### Dataset
--

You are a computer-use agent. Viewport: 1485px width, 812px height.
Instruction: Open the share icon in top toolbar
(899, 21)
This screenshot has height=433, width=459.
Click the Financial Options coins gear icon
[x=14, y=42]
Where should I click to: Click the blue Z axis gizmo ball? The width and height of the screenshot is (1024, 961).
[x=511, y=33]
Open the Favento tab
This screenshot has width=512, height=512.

--

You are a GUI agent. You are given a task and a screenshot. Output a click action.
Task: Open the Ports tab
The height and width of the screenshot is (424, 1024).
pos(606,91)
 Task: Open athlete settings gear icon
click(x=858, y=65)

--

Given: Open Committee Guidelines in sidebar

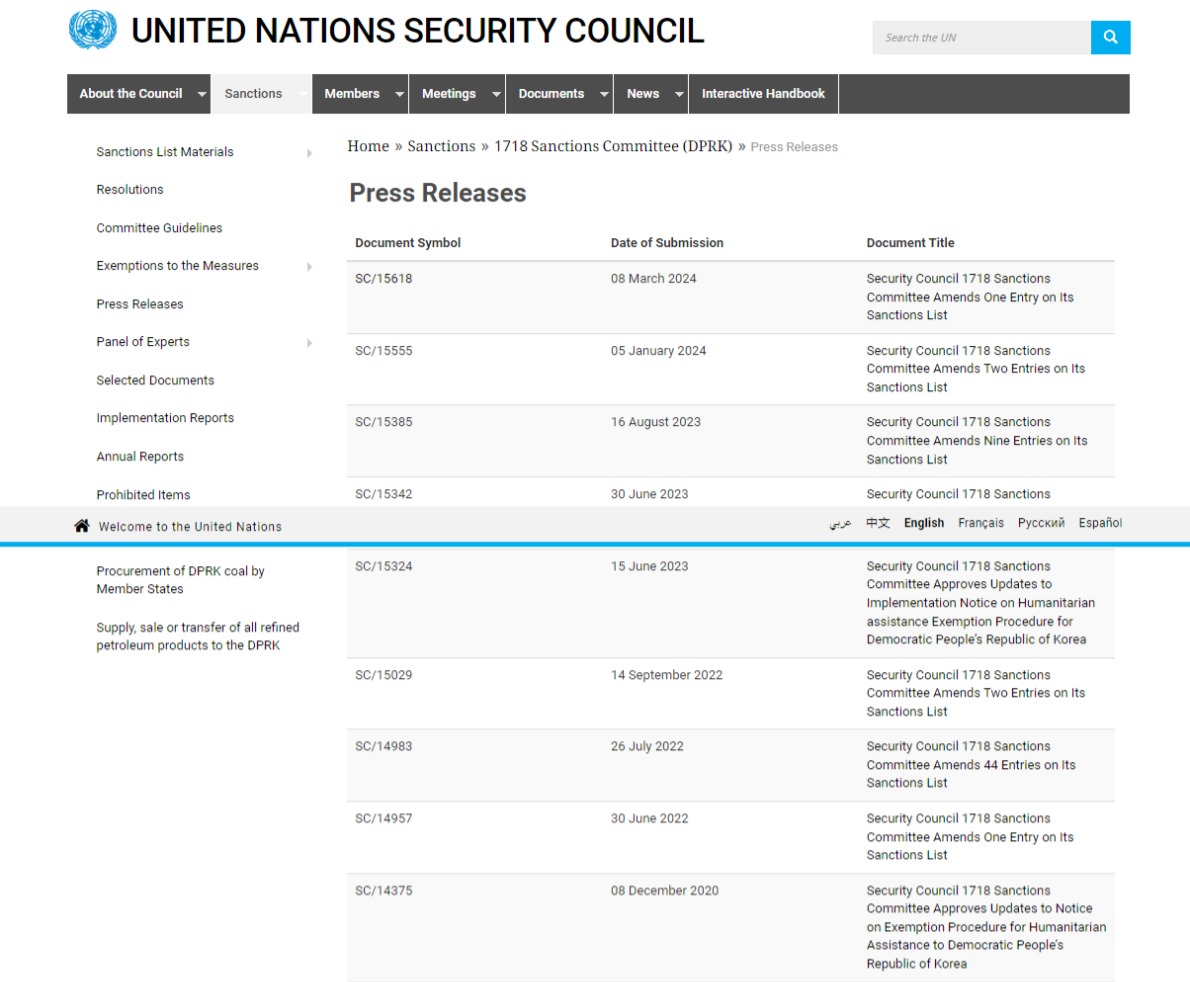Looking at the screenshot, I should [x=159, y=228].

--

### Work to be completed
Edit the records starting with the line that contains "You are a computer-use" and going on through the line that contains "This screenshot has width=512, height=512." so that "screenshot" becomes "screen capture" and nothing else changes. Give back only those lines.

### Solution
You are a computer-use agent. Viewport: 1485px width, 812px height.
Instruction: Open the share icon in top toolbar
(899, 21)
This screen capture has height=433, width=459.
Click the Financial Options coins gear icon
[x=14, y=42]
Where should I click to: Click the blue Z axis gizmo ball? The width and height of the screen capture is (1024, 961).
[x=511, y=33]
Open the Favento tab
This screen capture has width=512, height=512.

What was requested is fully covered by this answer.